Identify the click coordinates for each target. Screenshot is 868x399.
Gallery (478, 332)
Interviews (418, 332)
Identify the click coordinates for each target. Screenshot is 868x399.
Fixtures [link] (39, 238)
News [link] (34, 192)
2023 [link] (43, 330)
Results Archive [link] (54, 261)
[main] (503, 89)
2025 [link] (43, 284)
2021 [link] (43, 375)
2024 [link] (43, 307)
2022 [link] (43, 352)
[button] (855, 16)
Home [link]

━━━━━━

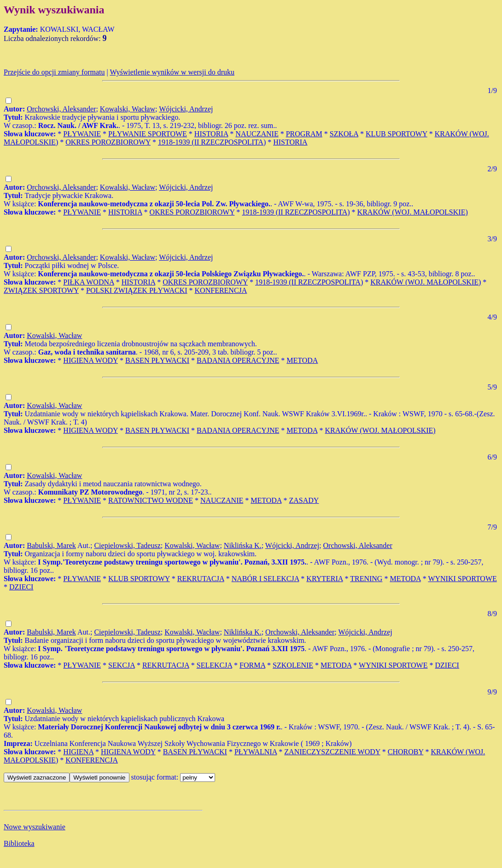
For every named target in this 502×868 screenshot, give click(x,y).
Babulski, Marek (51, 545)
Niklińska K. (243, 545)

━━━━━━

## SET TASK
Rewrite the stretch from the line containing "[main] (503, 89)" through the line containing "[button] (855, 16)", changing "link" to "hyperlink" and leaving everything else the same.

## TASK SOLUTION
[main] (503, 89)
2025 [hyperlink] (43, 284)
2021 [hyperlink] (43, 375)
2024 [hyperlink] (43, 307)
2022 [hyperlink] (43, 352)
[button] (855, 16)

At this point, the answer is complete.